JobEventRdbStorage,作业事件数据库存储。
创建 JobEventRdbStorage 代码如下:
JobEventRdbStorage(final DataSource dataSource) throws SQLException {
this.dataSource = dataSource;
initTablesAndIndexes();
}
private void initTablesAndIndexes() throws SQLException {
try (Connection conn = dataSource.getConnection()) {
createJobExecutionTableAndIndexIfNeeded(conn);
createJobStatusTraceTableAndIndexIfNeeded(conn);
databaseType = DatabaseType.valueFrom(conn.getMetaData().getDatabaseProductName());
}
}
#createJobExecutionTableAndIndexIfNeeded(…)
创建 JOB_EXECUTION_LOG
表和索引。#createJobStatusTraceTableAndIndexIfNeeded(…)
创建 JOB_STATUS_TRACE_LOG
表和索引。存储 JobStatusTraceEvent 代码如下:
// JobEventRdbStorage.java
boolean addJobStatusTraceEvent(final JobStatusTraceEvent jobStatusTraceEvent) {
String originalTaskId = jobStatusTraceEvent.getOriginalTaskId();
if (State.TASK_STAGING != jobStatusTraceEvent.getState()) {
originalTaskId = getOriginalTaskId(jobStatusTraceEvent.getTaskId());
}
boolean result = false;
String sql = "INSERT INTO `" + TABLE_JOB_STATUS_TRACE_LOG + "` (`id`, `job_name`, `original_task_id`, `task_id`, `slave_id`, `source`, `execution_type`, `sharding_item`, "
+ "`state`, `message`, `creation_time`) VALUES (?, ?, ?, ?, ?, ?, ?, ?, ?, ?, ?);";
// ... 省略你懂的代码
}
private String getOriginalTaskId(final String taskId) {
String sql = String.format("SELECT original_task_id FROM %s WHERE task_id = '%s' and state='%s'", TABLE_JOB_STATUS_TRACE_LOG, taskId, State.TASK_STAGING);
// ... 省略你懂的代码
return original_task_id;
}
originalTaskId
,原任务作业ID。
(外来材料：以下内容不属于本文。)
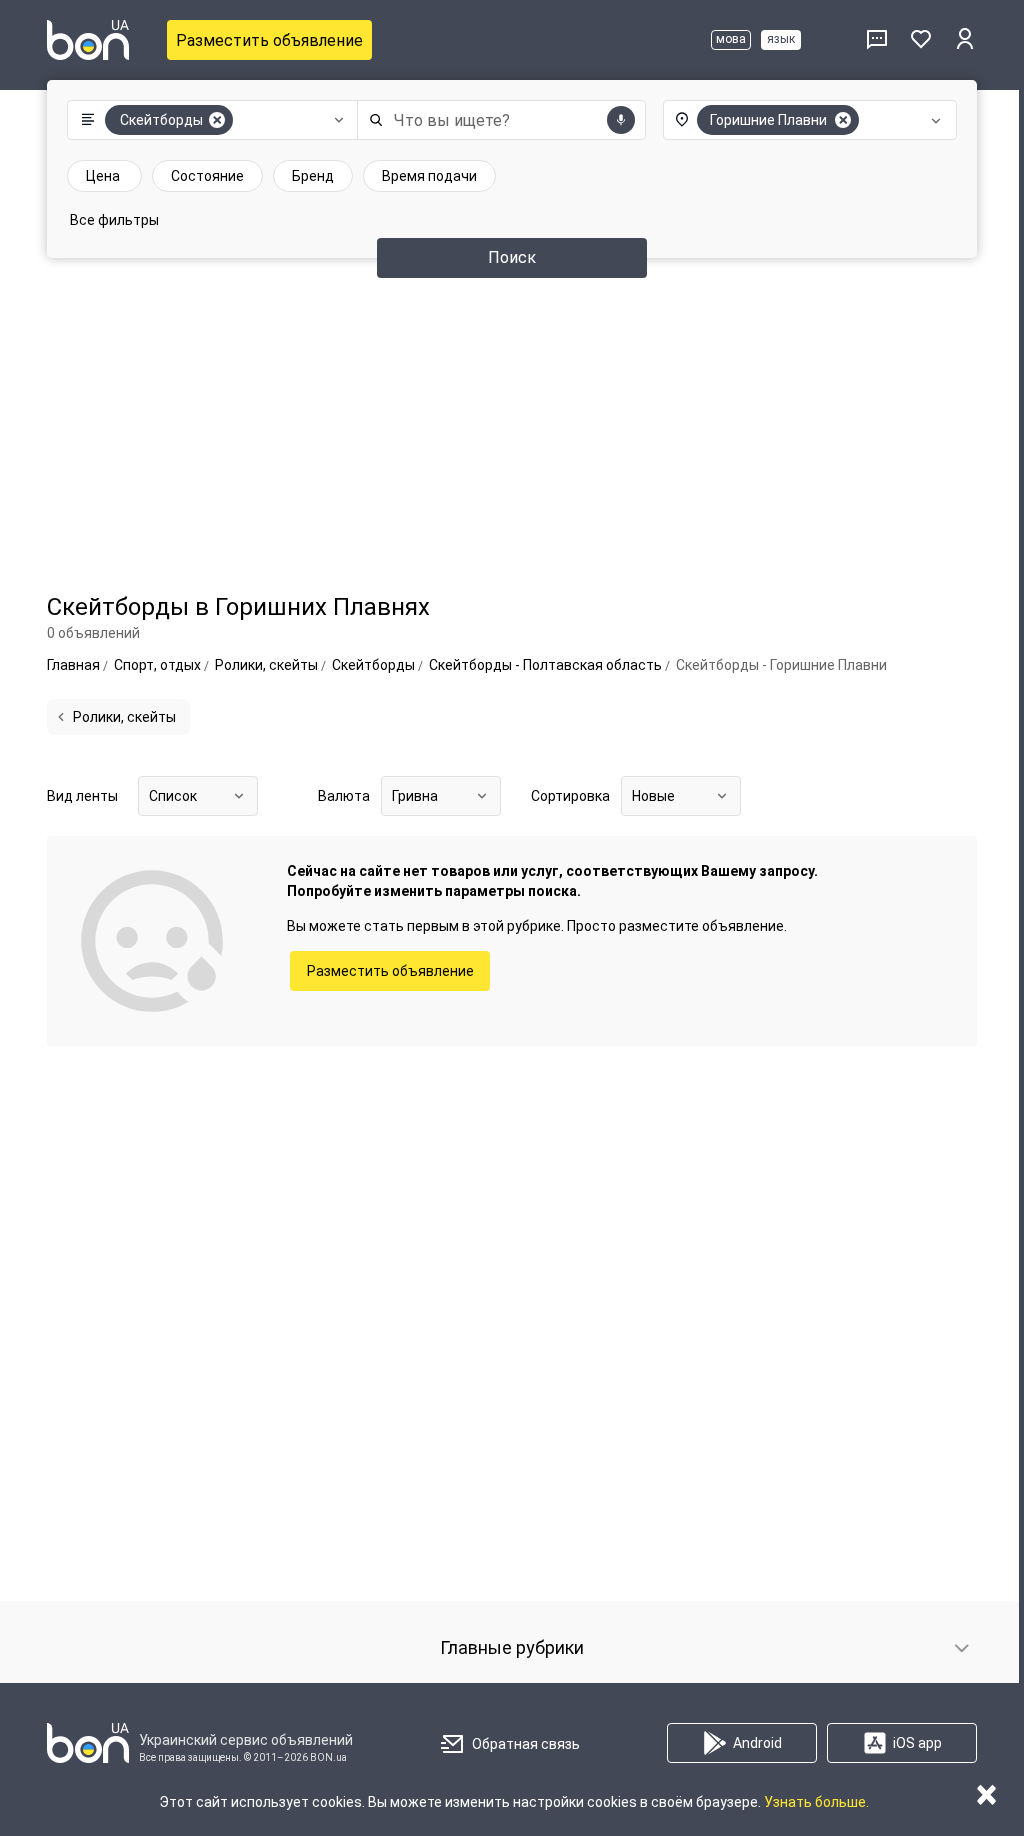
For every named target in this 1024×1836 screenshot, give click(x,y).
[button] (207, 120)
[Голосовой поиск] (621, 120)
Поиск (512, 257)
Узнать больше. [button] (816, 1802)
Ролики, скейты (124, 717)
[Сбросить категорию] (217, 120)
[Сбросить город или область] (843, 120)
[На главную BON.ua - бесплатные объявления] (88, 40)
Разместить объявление (269, 40)
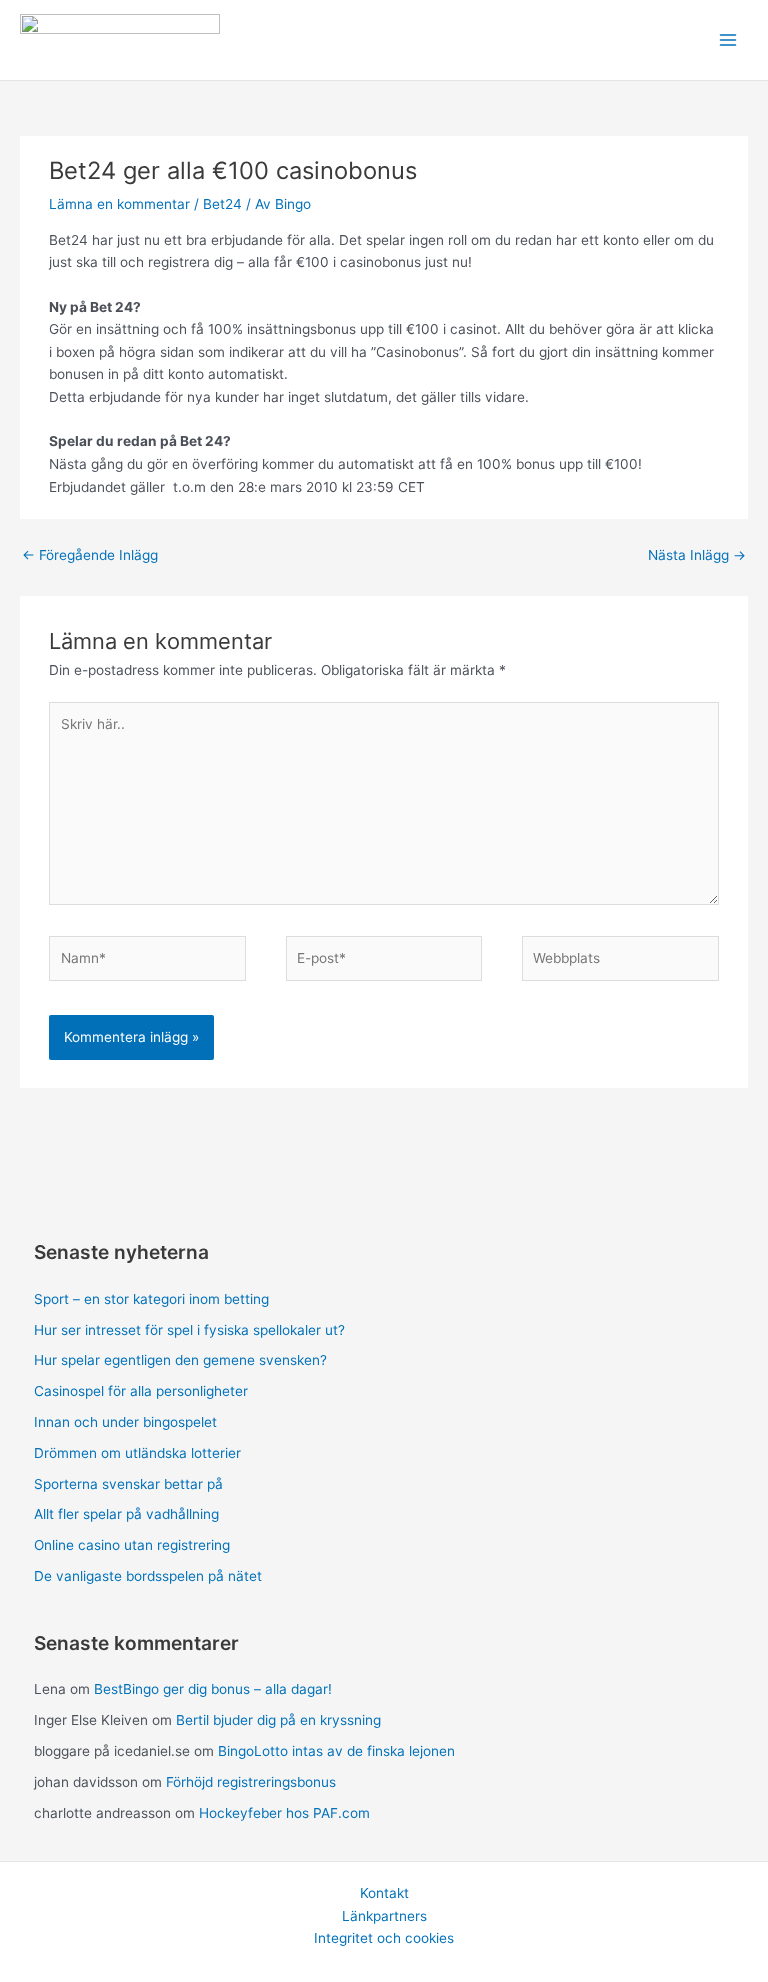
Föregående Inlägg (90, 555)
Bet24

存储 JobExecutionEvent 代码如下:
// JobEventRdbStorage.java
boolean addJobExecutionEvent(final JobExecutionEvent jobExecutionEvent) {
if (null == jobExecutionEvent.getCompleteTime()) { // 作业分片项执行开始
return insertJobExecutionEvent(jobExecutionEvent);
} else {
if (jobExecutionEvent.isSuccess()) { // 作业分片项执行完成(正常)
return updateJobExecutionEventWhenSuccess(jobExecutionEvent);
} else { // 作业分片项执行完成(异常)
return updateJobExecutionEventFailure(jobExecutionEvent);
}
}
}
JobEventRdbSearch,作业事件数据库查询,提供给运维平台调用查询数据。感兴趣的同学点击链接直接查看。
在上文我们看到,作业监听器通过传递作业事件配置( JobEventConfiguration )给作业事件总线( JobEventBus ) 进行创建监听器,并注册监听器到事件总线。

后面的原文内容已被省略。